** Exercise objective **
Rewrite the data below as a JSON list of strings, with one string for each line and blank lines left out.

** Material to process **
============
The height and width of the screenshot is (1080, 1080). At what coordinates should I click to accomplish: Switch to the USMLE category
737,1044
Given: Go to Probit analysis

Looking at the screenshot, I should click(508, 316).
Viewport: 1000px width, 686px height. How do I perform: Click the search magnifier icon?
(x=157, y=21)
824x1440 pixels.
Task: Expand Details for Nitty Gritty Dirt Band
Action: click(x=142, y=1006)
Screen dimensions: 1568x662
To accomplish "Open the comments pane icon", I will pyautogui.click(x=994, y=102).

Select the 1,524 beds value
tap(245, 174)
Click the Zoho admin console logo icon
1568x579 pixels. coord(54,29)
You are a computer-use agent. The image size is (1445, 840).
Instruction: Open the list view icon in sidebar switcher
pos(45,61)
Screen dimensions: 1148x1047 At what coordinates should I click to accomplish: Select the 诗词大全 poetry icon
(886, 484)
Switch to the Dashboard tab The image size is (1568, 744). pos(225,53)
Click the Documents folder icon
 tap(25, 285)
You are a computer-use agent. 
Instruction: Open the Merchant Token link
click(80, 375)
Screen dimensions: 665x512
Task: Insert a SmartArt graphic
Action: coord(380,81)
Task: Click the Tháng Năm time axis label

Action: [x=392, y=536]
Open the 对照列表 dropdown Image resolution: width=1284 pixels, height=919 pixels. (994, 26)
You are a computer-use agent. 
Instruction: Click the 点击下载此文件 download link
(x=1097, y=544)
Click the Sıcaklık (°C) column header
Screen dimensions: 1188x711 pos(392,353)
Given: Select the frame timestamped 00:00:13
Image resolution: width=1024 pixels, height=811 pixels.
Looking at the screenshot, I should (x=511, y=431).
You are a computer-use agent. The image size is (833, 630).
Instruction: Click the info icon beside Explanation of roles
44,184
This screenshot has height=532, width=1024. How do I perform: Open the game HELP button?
============
** Answer to the task **
[
  "The height and width of the screenshot is (1080, 1080). At what coordinates should I click to accomplish: Switch to the USMLE category",
  "737,1044",
  "Given: Go to Probit analysis",
  "Looking at the screenshot, I should click(508, 316).",
  "Viewport: 1000px width, 686px height. How do I perform: Click the search magnifier icon?",
  "(x=157, y=21)",
  "824x1440 pixels.",
  "Task: Expand Details for Nitty Gritty Dirt Band",
  "Action: click(x=142, y=1006)",
  "Screen dimensions: 1568x662",
  "To accomplish \"Open the comments pane icon\", I will pyautogui.click(x=994, y=102).",
  "Select the 1,524 beds value",
  "tap(245, 174)",
  "Click the Zoho admin console logo icon",
  "1568x579 pixels. coord(54,29)",
  "You are a computer-use agent. The image size is (1445, 840).",
  "Instruction: Open the list view icon in sidebar switcher",
  "pos(45,61)",
  "Screen dimensions: 1148x1047 At what coordinates should I click to accomplish: Select the 诗词大全 poetry icon",
  "(886, 484)",
  "Switch to the Dashboard tab The image size is (1568, 744). pos(225,53)",
  "Click the Documents folder icon",
  " tap(25, 285)",
  "You are a computer-use agent. ",
  "Instruction: Open the Merchant Token link",
  "click(80, 375)",
  "Screen dimensions: 665x512",
  "Task: Insert a SmartArt graphic",
  "Action: coord(380,81)",
  "Task: Click the Tháng Năm time axis label",
  "Action: [x=392, y=536]",
  "Open the 对照列表 dropdown Image resolution: width=1284 pixels, height=919 pixels. (994, 26)",
  "You are a computer-use agent. ",
  "Instruction: Click the 点击下载此文件 download link",
  "(x=1097, y=544)",
  "Click the Sıcaklık (°C) column header",
  "Screen dimensions: 1188x711 pos(392,353)",
  "Given: Select the frame timestamped 00:00:13",
  "Image resolution: width=1024 pixels, height=811 pixels.",
  "Looking at the screenshot, I should (x=511, y=431).",
  "You are a computer-use agent. The image size is (833, 630).",
  "Instruction: Click the info icon beside Explanation of roles",
  "44,184",
  "This screenshot has height=532, width=1024. How do I perform: Open the game HELP button?"
]